東京パラリンピックを控えた1960年初頭、わが国の身体障がい者の就労率は約6割で、そのうち約9割が国民の標準収入を下回っていた1)。車椅子バスケットボールの日本代表として1964年東京パラリンピックに参加した故浜本勝行氏は、「身障者と一般社会とでは鉄のトビラで仕切られているようなもので民間会社への就職はまず考えられなかった時代であった」2)と当時を振り返る。一方、東京パラリンピックに参加した外国の選手たちに、「乗っている車椅子のかっこいいこと、丸太のような腕、キャスター(前輪)を上げて素知らぬ顔をして話に興じている姿、いやはやあれが身障者かと見るもの聞くものすべて驚きで電撃的なショック」を受けたという2)

東京パラリンピックの名誉総裁に就任した皇太子殿下(今上天皇)は、大会終了後、「このような企てが行われたことは、身体障がい者の方々に大きな光明を与えたことと思います。このような大会を国内でも毎年行なってもらいたいと思います」3)と関係者にお言葉を賜った。

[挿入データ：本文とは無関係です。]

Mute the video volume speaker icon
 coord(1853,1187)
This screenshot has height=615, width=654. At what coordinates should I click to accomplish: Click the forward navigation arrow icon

このような背景のなか、厚生省と東京パラリンピックを主催した大会運営委員会は、国民体育大会の開催地で身体障がい者のスポーツ大会を毎年行えるようにするため、国民体育大会を所管する文部省体育局に協力要請をした4)

翌1965年、大会運営委員会の残余財産を引き継ぎ創立された(財)日本身体障害者スポーツ協会は、厚生省、国民体育大会開催地とともに「全国身体障害者スポーツ大会」の開催を決定。同年11月6日・7日、岐阜県において第1回全国身体障害者スポーツ大会の開催が実現した。大会には、選手523人、役員および付き添い500人、計1023人の選手団が47都道府県・6指定都市から参加した。参加資格は、身体障害者手帳の交付を受けた16歳以上の者で、前年の国際身体障害者スポーツ大会に参加していない選手というものであった5)。このような参加制限は、第32回広島大会まで続いた。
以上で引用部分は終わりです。